Failure by the Company to purchase the Notes when required would result in an
Event of Default, whether or not such purchase is permitted by the subordination
provisions of the Indenture. See " -- Subordination" and " -- Events of
Default." There can be no assurance that the Company would have adequate
resources to repay or refinance all Indebtedness and other obligations owing
under the Bank Credit Facilities and such other agreements and to fund the
purchase of the Senior Notes and the Notes upon a Change of Control.
 
     The Company will not be required to make a Change of Control Offer upon a
Change of Control if another Person makes the Change of Control Offer at the
same purchase price, at the same times and otherwise in substantial compliance
with the requirements applicable to a Change of Control Offer to be made by the
Company and purchases all Notes validly tendered and not withdrawn under such
Change of Control Offer.
 
     The definition of Change of Control includes a phrase relating to the
disposition of "all or substantially all" of the properties and assets of the
Company and its Restricted Subsidiaries, taken as a whole. Although there is a
developing body of case law interpreting the phrase "substantially all," there
is no precise established definition of the phrase under applicable law.

Task objective: Can you reproduce the excerpt on Change of Control purchases of the Notes word for word, in full?

Source data:

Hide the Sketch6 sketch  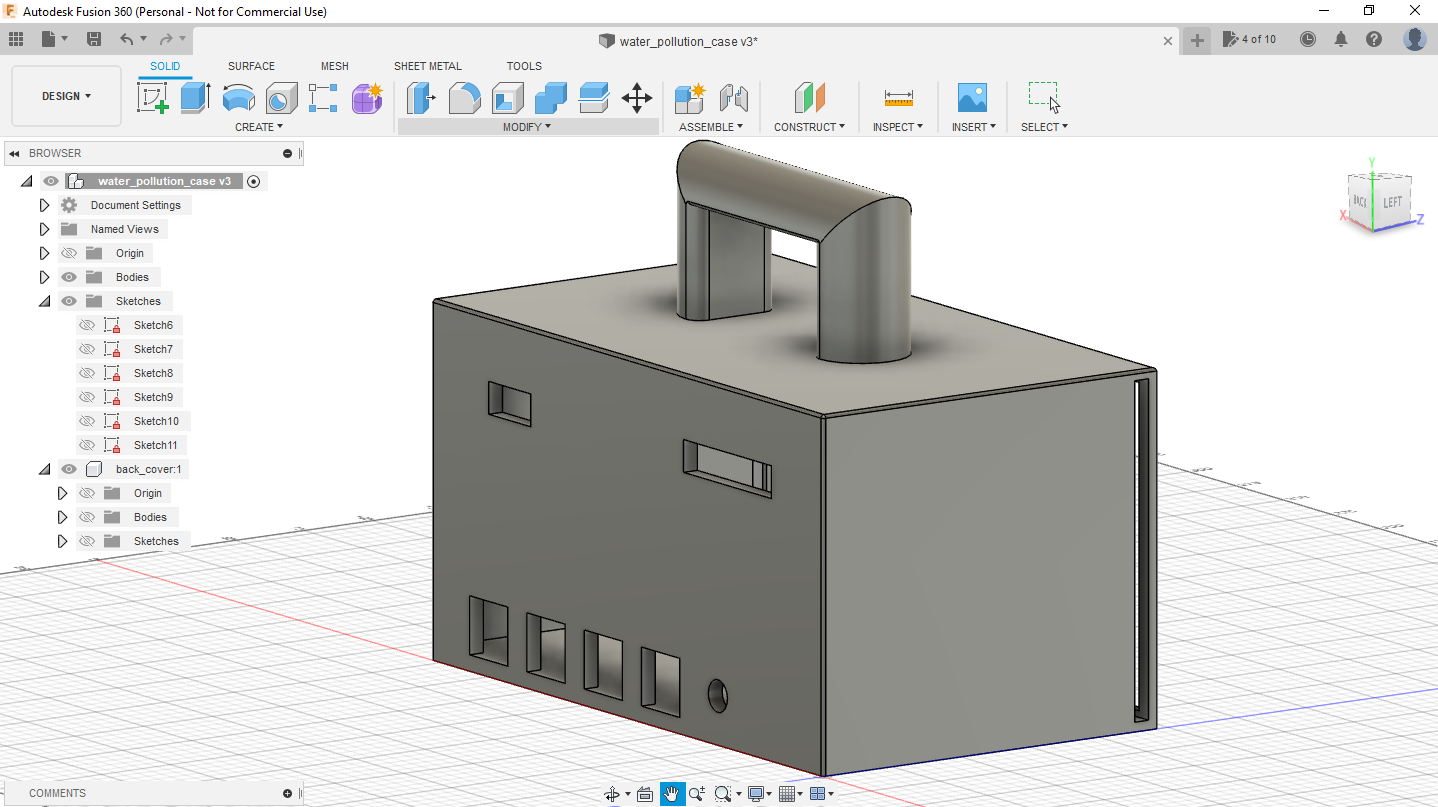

Result for this exercise:
Failure by the Company to purchase the Notes when required would result in an
Event of Default, whether or not such purchase is permitted by the subordination
provisions of the Indenture. See " -- Subordination" and " -- Events of
Default." There can be no assurance that the Company would have adequate
resources to repay or refinance all Indebtedness and other obligations owing
under the Bank Credit Facilities and such other agreements and to fund the
purchase of the Senior Notes and the Notes upon a Change of Control.
 
     The Company will not be required to make a Change of Control Offer upon a
Change of Control if another Person makes the Change of Control Offer at the
same purchase price, at the same times and otherwise in substantial compliance
with the requirements applicable to a Change of Control Offer to be made by the
Company and purchases all Notes validly tendered and not withdrawn under such
Change of Control Offer.
 
     The definition of Change of Control includes a phrase relating to the
disposition of "all or substantially all" of the properties and assets of the
Company and its Restricted Subsidiaries, taken as a whole. Although there is a
developing body of case law interpreting the phrase "substantially all," there
is no precise established definition of the phrase under applicable law.